In 1980, the U.S. Air Force had the idea I might be ‘going native’ and sent me home from England where I’d lived for nearly 5 years. I had been playing bass in various rock n roll bands in Europe, everything from ‘50s to prog rock. I was initially being stationed in New York, and figured I would catch the newest ‘thing’ there if I was going to catch it anywhere. While I was in California on leave, they thought they’d play one last joke on me. they rerouted me to Biloxi, Mississippi.
I never wanted to go south. especially with music in mind. Well, I soon changed my mind when I was introduced to the blues, and especially the resurrection of the blues that was happening then. My “tour guide” to the blues was a guy named Doug Maze, who had a little band named Storm who had some regional success playing delta blues based rock. One night he took me to a club and I caught a band out of Austin Texas called, The Fabulous Thunderbirds and was immediately taken with the band and especially the guitar player, Jimmy Vaughan. Doug told me to just wait until I heard his brother, Stevie Ray. I think it was the next weekend, we went up to Hattiesburg, Mississippi, Doug’s home town and heard Omar and The Howlers who had formed their band there, before moving to Austin.

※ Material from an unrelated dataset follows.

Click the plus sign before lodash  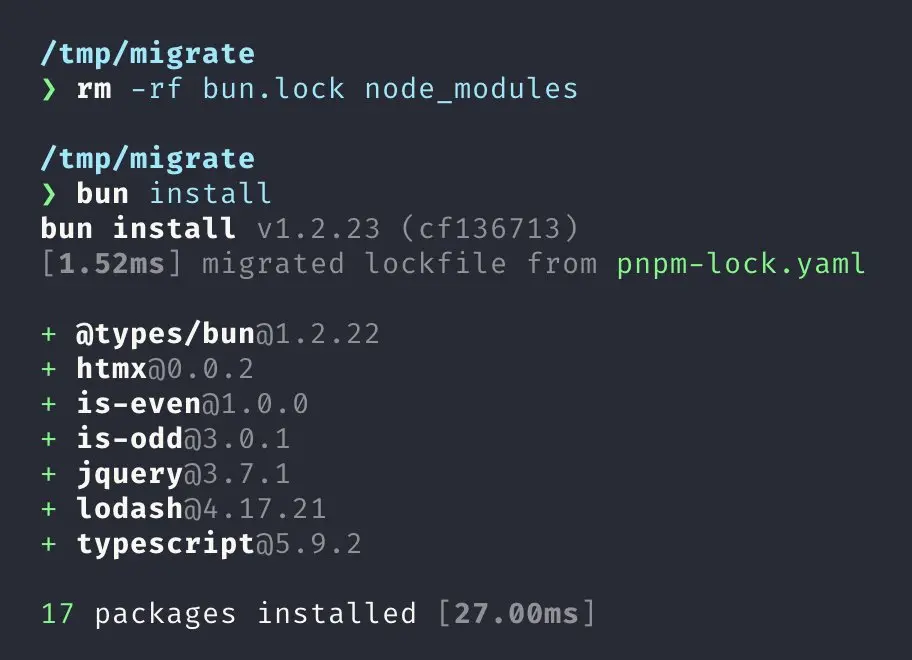(49, 509)
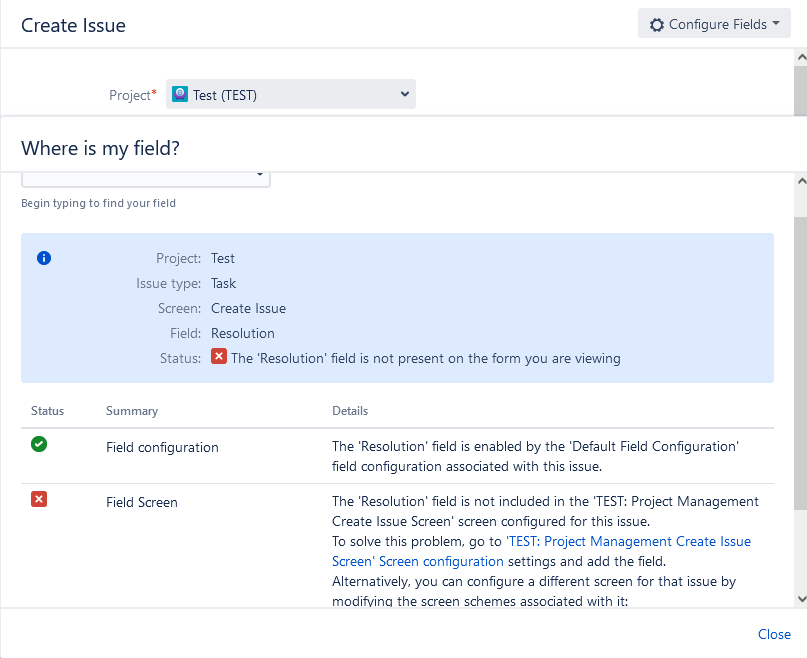The height and width of the screenshot is (658, 807).
Task: Click the Details column header
Action: (350, 411)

The singer had this Wolfman Jack growl, and played the rocking-est music I’d ever heard. They had a couple saxes, and when I look back, they had a kind of ‘50s rock n roll/R&B thing going on. I was so turned on that I bought their cassette tape. The tape got ate by my K-Mart stereo before we got out of the parking lot, but after an hour or so that didn’t matter because I was a fan for life.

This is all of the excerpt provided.